Technical Metadata for text objects

hp3 · January 4, 2023, 9:23pm

Has anyone used this metadata standard for describing text layouts?

Technical Metadata for Text (textMD) Official Web Site (Standards, Library of Congress) it was designed to be part of the METS standard but can be used as a standalone metadata standard.

xrotwng · January 5, 2023, 10:32am

If that standard doesn’t have much software support (and that’s what it looks like), it seems to not offer much more than Dublin core.

hp3 · January 13, 2023, 8:34am

@xrotwng I’m not sure I’m understanding you…

are you saying that this standard is useless in the same way that dublin core is useless because neither has software support?

OR

do you see a way that dublin core encodes the following characteristics of textual materials in a clear and straightforward manner?

encoding, character_info, language, alt_language, font_script, markup_basis, markup_language, processingNote, printRequirements, viewingRequirements, textNote, pageOrder, pageSequence.

encoding_platform, encoding_software, encoding_agent

charset, byte_order, byte_size, character_size, linebreak

xrotwng · January 13, 2023, 9:17am

Oh, I think Dublin Core does have software support - or is at least present in the minds of people dealing with metadata. And a MIME Type specified as dc:format would probably go a long way towards conveying characteristics of textual material. I admit that it wouldn’t be as specific as the properties in textMD.

I guess, I can’t really understand the use cases for the textMD standard.

hp3 · January 13, 2023, 5:01pm

From the website for the standard:

textMD was originally created by the New York University Digital Library Team (NYU), and had been maintained by NYU through the current version (2.2). In October 2007, LoC assumed maintenance of textMD. This has entailed creating a listserv for fostering discussion, authoring this official web site, as well as working on updates to the textMD schema that will offer new elements.

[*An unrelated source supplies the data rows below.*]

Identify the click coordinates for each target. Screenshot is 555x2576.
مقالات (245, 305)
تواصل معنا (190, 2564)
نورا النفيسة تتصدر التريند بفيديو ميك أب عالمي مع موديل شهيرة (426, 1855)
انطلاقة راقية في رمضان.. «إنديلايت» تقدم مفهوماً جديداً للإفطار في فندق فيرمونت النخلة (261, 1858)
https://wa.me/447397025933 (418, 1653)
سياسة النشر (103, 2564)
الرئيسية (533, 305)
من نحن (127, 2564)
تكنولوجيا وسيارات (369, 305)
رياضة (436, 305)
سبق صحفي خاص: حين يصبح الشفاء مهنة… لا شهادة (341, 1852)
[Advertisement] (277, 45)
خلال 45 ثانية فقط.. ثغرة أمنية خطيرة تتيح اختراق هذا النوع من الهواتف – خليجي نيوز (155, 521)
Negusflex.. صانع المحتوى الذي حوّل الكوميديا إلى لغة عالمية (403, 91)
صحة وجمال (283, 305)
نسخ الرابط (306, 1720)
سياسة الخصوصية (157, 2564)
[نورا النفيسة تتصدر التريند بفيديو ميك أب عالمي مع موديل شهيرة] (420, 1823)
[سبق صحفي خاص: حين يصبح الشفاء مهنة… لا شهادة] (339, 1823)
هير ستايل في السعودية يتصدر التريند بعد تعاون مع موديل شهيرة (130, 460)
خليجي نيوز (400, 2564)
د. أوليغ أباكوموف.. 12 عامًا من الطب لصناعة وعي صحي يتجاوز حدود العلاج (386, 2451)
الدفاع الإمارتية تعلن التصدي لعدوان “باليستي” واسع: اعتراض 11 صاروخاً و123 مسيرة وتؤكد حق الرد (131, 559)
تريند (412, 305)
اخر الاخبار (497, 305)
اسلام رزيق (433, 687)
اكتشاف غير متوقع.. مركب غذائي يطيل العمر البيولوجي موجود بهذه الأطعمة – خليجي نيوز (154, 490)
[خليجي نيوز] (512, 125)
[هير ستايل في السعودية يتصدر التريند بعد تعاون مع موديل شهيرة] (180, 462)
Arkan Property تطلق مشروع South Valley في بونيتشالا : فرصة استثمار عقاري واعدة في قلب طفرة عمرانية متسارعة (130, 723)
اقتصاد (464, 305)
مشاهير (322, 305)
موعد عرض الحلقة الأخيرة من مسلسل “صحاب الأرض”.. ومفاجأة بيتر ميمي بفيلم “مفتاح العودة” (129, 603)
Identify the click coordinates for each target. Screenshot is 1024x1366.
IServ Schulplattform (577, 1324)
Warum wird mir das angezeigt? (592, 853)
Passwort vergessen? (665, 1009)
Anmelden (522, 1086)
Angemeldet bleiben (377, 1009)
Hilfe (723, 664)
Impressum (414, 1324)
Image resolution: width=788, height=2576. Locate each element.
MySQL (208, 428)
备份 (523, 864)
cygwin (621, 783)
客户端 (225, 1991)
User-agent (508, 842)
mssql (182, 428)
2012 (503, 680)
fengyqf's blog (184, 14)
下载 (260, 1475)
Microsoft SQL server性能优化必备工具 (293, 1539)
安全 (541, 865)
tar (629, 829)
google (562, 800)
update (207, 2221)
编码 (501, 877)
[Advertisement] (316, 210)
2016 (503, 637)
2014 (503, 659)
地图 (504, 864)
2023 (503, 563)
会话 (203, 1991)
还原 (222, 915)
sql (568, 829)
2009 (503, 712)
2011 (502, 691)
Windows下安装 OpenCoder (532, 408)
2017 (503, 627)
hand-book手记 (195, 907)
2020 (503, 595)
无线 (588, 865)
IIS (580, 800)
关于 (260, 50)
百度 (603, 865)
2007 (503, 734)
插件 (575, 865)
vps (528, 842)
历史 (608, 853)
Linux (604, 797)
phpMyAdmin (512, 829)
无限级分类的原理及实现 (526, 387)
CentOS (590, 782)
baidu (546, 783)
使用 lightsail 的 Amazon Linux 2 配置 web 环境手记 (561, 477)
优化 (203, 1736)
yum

My understanding is that the standard was used first as an in-house information format for a team using MODS and then opened up to broader use as other institutions started to show interest. Interest develops because institutional activities and projects can span decades while the workflow process can evolve within the project. This metadata offers a way to track impacts on outputs due to workflow changes. It also allows maintenance agencies to target specific corpora for updates at an encoding level.

I know that unexpected encoding differences, including custom encodings due to custom font usage was an issue that Yi and @cbowern encountered in their work. They talk about it like this:

Other issues surrounding downloads included non-functioning download buttons or downloads that resulted in unreadable data. AILLA’s download links are blocked by Chrome and Firefox browsers due to security settings, and could only be accessed by changing web browsers. The Hindu-Kush Areal Typology,56 while not strictly an archive, had a bulk download option for wordlists. However, users had to ensure that they were properly opening the UTF-8 encoded CSV file in order to read the data without broken text. While workarounds like these exist, they may deter users with less familiarity with technology from using such archives effectively.

This is the first metadata schema I have come across which formalizes these important technical attributes of a digital text. I’m sure you have dealt with line ending characters across OSes… they are a real pain. but knowing that one will need to address those issues before they select a text corpus can help set workload expectations. Lots of digital documents are not in UTF-8 or UTF-16, especially in languages which use Scripts whose characters have not or have just recently been added to Unicode.